**Task details:** Please render the data below as a Markdown table with two columns, No. and Text, putting each line in its own numbered row and skipping blank lines. Leave the pictures out of the answer.

****************************************

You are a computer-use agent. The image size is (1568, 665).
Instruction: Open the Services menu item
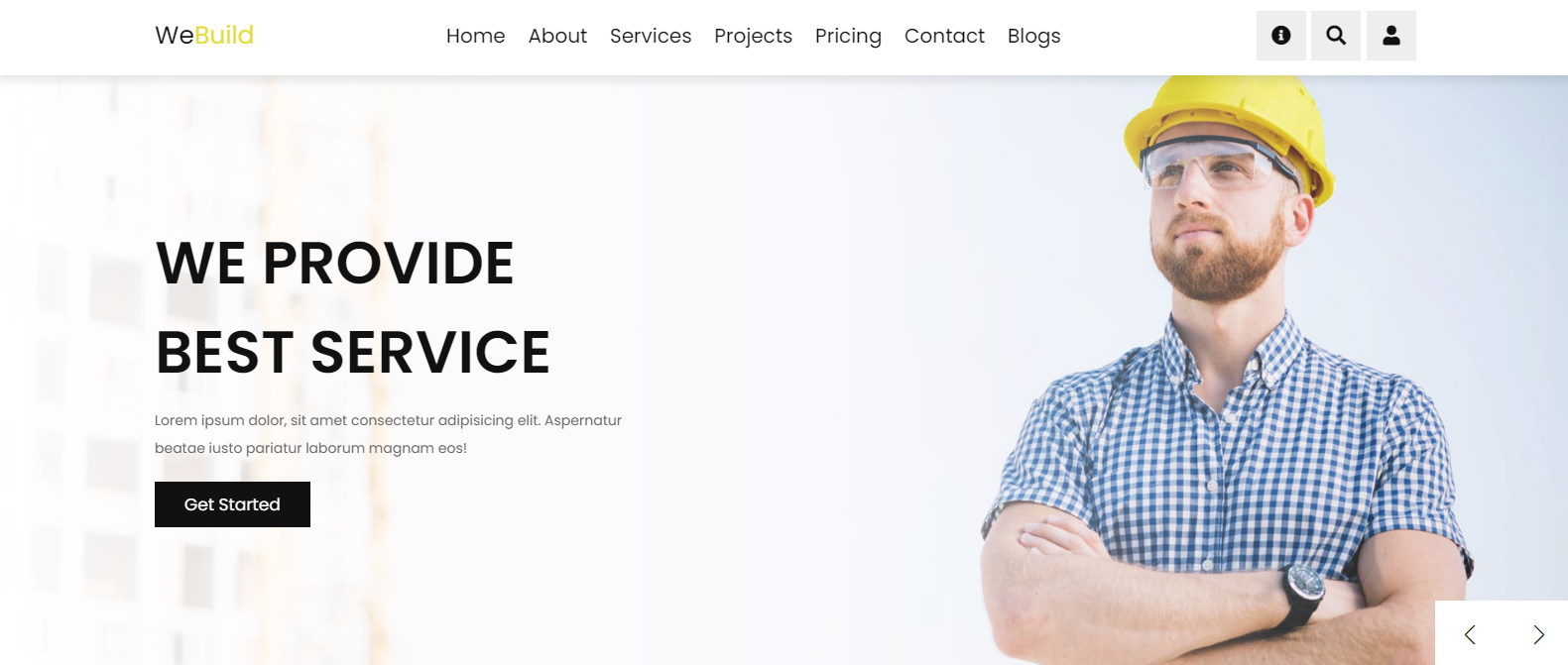[x=651, y=36]
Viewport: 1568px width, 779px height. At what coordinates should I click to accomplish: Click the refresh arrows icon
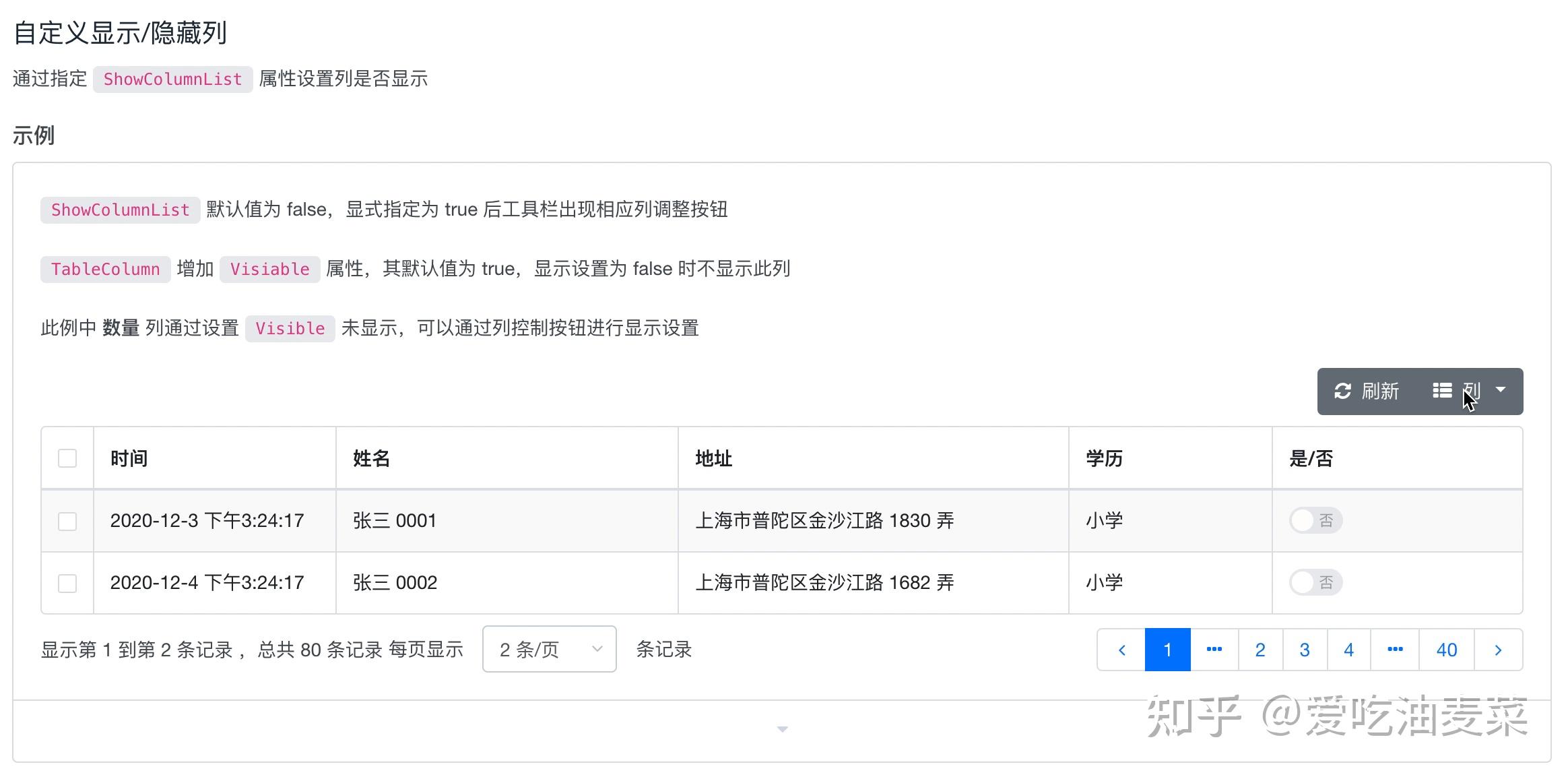pos(1342,391)
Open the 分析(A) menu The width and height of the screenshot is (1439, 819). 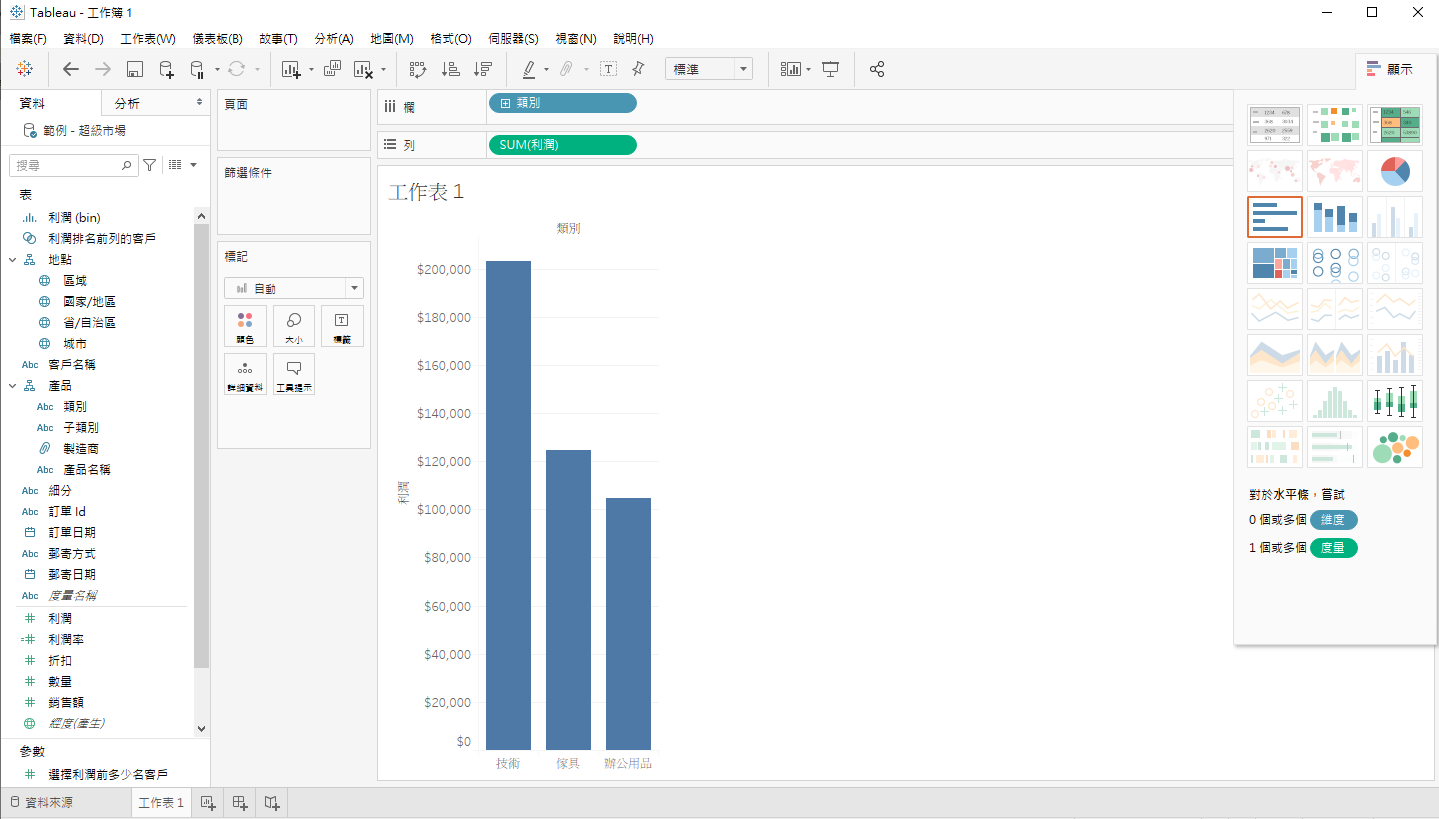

****************************************

**Correct answer:**
| No. | Text |
|---|---|
| 1 | You are a computer-use agent. The image size is (1568, 665). |
| 2 | Instruction: Open the Services menu item |
| 3 | [x=651, y=36] |
| 4 | Viewport: 1568px width, 779px height. At what coordinates should I click to accomplish: Click the refresh arrows icon |
| 5 | pos(1342,391) |
| 6 | Open the 分析(A) menu The width and height of the screenshot is (1439, 819).  |